The Spectrum of Healthy

Last week, I was hired to set up a table and answer nutrition questions at a health fair for a large corporation in Pennsylvania. My display was titled Supermarket Savvy. . . since health starts where you buy your food and supermarkets are tricky to navigate for healthy items. It was a ton of fun (since I’m an Integrative RDN and love to geek out on nutrition Q & A and share useful information).

On my table, I had several different products ranging from kale to granola bars to Halloween candy . There were lots of great questions from employees like “should I eat gluten free?” and “should I avoid GMO foods?”

But, the question that they asked over and over as they picked up different products on the table was “is this healthy?” My response was “turn it over and read the ingredients and nutrition label. . . do you think it’s healthy?”

The tricky (and in my opinion really fun) part about nutrition is that there is a REALLY BIG gray area between healthy and not healthy foods.

If we were to compare kale to a candy bar for example, that’s pretty easy, The Spectrum of Healthy | www.erinharner.comunless you’re trying to mess with me.

Comparing an apple to apple sauce to apple cider to apple juice to an apple flavored gummy worm. That’s a little harder. It’s clear the apple is healthy and the apple flavored gummy worm isn’t, but what about the apple sauce and apple cider and apple juice in the middle?

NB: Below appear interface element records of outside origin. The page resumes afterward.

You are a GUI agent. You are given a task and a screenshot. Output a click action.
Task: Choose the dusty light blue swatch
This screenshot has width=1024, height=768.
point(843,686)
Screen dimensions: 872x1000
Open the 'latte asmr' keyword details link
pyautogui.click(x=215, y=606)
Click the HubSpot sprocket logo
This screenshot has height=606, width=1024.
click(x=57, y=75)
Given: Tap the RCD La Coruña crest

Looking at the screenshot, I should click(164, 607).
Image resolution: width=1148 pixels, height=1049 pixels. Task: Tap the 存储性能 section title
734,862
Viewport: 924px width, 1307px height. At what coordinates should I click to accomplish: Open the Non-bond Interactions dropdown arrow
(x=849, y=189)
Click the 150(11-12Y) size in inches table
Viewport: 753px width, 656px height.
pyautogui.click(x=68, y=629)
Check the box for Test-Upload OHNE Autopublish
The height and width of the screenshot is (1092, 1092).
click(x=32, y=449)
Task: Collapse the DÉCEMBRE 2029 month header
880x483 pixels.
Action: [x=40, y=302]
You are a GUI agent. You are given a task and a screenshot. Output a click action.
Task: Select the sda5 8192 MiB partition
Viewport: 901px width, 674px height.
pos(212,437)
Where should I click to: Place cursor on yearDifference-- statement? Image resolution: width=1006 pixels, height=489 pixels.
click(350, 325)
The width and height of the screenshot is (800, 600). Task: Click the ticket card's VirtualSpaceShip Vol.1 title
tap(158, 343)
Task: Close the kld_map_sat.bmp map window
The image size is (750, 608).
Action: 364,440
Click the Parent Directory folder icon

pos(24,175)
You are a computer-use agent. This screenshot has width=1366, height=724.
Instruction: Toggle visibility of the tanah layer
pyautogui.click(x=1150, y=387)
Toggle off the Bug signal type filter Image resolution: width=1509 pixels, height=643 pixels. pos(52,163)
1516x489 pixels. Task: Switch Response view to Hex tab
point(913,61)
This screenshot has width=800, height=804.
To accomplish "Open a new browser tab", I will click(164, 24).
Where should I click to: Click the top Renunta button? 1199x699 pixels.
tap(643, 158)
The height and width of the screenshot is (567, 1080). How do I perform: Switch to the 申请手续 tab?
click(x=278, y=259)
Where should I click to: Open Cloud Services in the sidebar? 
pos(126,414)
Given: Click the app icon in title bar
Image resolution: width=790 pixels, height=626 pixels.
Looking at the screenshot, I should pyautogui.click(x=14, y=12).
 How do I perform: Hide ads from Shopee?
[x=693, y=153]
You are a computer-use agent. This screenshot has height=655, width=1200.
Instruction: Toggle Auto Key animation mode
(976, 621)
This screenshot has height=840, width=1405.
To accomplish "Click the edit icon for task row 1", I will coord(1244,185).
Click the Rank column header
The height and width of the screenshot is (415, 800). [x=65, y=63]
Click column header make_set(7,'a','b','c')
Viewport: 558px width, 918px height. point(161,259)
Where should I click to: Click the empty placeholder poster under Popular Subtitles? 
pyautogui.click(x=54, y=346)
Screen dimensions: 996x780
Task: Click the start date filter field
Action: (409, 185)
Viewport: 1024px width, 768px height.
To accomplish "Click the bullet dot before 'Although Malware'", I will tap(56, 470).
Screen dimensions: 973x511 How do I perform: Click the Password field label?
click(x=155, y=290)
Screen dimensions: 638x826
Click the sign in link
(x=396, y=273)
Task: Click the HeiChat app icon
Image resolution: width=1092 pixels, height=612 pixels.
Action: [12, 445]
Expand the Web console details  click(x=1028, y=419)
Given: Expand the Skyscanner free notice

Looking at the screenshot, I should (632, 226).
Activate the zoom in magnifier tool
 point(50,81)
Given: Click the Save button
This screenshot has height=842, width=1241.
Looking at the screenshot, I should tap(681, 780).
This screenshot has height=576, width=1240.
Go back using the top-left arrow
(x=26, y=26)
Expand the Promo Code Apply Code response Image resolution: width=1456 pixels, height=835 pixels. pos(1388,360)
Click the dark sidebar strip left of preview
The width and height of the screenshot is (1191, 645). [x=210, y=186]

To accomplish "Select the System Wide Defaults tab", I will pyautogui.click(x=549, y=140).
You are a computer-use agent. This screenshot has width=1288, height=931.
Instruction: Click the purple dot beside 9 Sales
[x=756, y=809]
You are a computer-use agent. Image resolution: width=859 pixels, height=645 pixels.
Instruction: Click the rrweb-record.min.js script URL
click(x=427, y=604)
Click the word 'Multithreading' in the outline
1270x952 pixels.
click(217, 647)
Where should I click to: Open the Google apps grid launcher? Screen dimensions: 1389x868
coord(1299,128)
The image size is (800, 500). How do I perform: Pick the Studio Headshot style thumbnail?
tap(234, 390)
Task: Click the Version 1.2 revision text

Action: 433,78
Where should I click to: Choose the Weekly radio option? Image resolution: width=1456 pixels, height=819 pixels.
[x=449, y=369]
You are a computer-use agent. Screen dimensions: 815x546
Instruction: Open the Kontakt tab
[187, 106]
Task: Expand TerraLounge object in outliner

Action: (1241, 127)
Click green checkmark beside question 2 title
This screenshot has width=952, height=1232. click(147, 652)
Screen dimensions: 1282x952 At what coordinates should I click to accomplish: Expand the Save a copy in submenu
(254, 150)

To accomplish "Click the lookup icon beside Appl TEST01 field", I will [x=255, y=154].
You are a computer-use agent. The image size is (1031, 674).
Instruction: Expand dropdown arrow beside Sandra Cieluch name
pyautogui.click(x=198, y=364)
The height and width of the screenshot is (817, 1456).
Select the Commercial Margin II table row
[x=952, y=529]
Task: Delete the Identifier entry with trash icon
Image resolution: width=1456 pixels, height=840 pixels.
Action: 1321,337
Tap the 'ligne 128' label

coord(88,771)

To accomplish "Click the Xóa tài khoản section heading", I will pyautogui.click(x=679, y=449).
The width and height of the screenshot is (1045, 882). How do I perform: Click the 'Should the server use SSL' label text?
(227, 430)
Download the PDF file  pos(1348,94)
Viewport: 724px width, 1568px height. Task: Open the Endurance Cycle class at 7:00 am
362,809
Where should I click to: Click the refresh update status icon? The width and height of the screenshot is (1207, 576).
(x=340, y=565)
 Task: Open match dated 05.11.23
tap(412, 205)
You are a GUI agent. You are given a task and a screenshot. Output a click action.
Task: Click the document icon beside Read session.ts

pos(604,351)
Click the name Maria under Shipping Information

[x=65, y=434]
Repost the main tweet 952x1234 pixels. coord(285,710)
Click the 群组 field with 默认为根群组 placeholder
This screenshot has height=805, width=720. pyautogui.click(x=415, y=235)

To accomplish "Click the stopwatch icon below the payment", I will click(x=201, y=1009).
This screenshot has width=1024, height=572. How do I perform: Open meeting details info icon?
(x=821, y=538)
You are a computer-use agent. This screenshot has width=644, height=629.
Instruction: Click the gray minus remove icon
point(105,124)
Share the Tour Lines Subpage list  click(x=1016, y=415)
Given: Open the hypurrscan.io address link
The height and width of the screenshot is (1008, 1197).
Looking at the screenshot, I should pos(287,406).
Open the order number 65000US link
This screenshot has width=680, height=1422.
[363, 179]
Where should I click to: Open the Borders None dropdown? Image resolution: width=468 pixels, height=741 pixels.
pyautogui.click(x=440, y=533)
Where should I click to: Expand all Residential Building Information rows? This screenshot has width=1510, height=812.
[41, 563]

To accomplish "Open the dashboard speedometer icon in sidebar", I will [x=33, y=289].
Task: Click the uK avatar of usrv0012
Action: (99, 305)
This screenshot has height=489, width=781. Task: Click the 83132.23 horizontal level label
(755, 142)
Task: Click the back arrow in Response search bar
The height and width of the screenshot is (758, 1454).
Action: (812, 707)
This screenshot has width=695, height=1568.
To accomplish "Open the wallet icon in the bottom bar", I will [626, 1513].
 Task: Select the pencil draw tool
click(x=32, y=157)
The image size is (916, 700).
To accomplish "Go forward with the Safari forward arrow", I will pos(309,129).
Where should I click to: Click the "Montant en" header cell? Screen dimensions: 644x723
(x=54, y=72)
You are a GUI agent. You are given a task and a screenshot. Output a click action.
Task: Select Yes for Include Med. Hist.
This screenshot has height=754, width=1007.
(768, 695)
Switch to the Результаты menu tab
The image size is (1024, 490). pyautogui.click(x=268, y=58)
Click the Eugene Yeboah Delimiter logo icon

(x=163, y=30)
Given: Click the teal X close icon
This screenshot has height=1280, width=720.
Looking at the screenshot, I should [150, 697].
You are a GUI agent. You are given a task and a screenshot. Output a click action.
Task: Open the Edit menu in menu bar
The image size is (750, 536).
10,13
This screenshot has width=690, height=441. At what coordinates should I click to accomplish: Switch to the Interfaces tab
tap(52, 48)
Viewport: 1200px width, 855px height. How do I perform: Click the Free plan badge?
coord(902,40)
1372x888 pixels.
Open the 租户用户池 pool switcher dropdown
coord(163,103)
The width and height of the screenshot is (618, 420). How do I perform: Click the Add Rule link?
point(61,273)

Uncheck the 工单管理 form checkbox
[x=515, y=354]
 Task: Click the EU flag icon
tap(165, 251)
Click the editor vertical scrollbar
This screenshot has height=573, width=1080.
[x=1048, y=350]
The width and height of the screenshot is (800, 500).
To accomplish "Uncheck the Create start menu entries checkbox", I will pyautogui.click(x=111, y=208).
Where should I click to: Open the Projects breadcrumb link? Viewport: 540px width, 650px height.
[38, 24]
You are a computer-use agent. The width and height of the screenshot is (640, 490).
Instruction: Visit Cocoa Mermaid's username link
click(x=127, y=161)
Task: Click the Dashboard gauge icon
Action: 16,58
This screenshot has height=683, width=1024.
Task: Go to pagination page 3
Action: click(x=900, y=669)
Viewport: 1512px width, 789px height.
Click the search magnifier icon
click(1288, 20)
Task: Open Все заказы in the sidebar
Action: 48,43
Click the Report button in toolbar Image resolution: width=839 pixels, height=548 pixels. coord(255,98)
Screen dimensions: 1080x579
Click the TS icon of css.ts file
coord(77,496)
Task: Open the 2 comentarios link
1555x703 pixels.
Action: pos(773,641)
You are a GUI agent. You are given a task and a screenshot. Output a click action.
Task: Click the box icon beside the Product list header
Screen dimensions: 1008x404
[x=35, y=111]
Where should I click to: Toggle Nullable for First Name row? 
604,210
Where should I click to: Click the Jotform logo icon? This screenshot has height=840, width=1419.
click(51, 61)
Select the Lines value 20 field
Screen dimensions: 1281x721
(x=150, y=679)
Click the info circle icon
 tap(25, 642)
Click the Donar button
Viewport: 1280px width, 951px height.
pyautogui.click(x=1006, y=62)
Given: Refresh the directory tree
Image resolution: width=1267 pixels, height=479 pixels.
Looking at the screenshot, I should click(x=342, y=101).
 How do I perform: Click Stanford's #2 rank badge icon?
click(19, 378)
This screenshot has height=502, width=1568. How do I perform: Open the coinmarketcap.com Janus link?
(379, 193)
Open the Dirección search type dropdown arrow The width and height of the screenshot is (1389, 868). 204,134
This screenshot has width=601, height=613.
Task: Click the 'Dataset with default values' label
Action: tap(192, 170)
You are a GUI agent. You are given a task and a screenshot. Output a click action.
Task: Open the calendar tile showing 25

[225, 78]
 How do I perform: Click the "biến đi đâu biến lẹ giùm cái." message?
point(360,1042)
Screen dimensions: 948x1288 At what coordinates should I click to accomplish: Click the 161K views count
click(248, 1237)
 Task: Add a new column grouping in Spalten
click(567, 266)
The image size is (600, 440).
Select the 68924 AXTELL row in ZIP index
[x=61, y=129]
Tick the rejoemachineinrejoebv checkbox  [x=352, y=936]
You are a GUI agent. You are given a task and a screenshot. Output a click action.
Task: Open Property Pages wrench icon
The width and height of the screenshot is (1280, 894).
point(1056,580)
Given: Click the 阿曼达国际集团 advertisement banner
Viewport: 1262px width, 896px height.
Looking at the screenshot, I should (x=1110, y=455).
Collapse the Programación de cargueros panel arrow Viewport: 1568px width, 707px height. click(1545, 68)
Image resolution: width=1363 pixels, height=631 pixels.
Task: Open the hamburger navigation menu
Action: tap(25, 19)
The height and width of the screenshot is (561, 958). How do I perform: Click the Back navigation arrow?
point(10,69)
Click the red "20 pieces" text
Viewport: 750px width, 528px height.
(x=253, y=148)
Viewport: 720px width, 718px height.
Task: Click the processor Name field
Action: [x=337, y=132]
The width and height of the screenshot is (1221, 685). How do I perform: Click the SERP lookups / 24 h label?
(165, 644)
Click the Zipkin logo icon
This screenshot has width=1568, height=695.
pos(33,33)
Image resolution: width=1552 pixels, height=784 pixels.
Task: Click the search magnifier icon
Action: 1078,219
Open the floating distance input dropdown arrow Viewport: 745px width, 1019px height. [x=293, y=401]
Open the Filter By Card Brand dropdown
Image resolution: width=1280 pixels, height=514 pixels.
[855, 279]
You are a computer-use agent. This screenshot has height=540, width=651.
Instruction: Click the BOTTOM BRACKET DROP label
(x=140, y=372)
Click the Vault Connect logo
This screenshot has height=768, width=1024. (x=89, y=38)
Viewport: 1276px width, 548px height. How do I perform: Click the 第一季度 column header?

All foods fall somewhere on “the spectrum of healthy” and this drives some people nuts. They just want to know “is this healthy?” or the real question “should I eat it?”

To help answer these questions, I shared a really cool new tool with them, and I would love to share it with you. It’s called Food Scores: Rate Your Plate, and it’s put out by the Environmental Working Group (the same folks who publish the Dirty Dozen and Clean Fifteen food lists. The tool factors in nutrition, ingredients, and processing of the food or food-like product to come up with a score from 1 to 10 or best to worst. Here’s an example for a Cashew Cookie flavored Lara Bar:


Food Scores














Check it out for some of the foods in your pantry, fridge, or freezer you’re not so sure about. Leave a comment with what surprised you!

Erin Harner

Erin Harner is an Integrative Registered Dietitian Nutritionist (RDN), author, and speaker based in Ithaca, NY. Erin melds functional medicine and culinary nutrition to help her clients uncover their unique diet and confidently cook healthy nourishing meals that meet the needs of their whole family. Learn about Erin's services and connect on Instagram.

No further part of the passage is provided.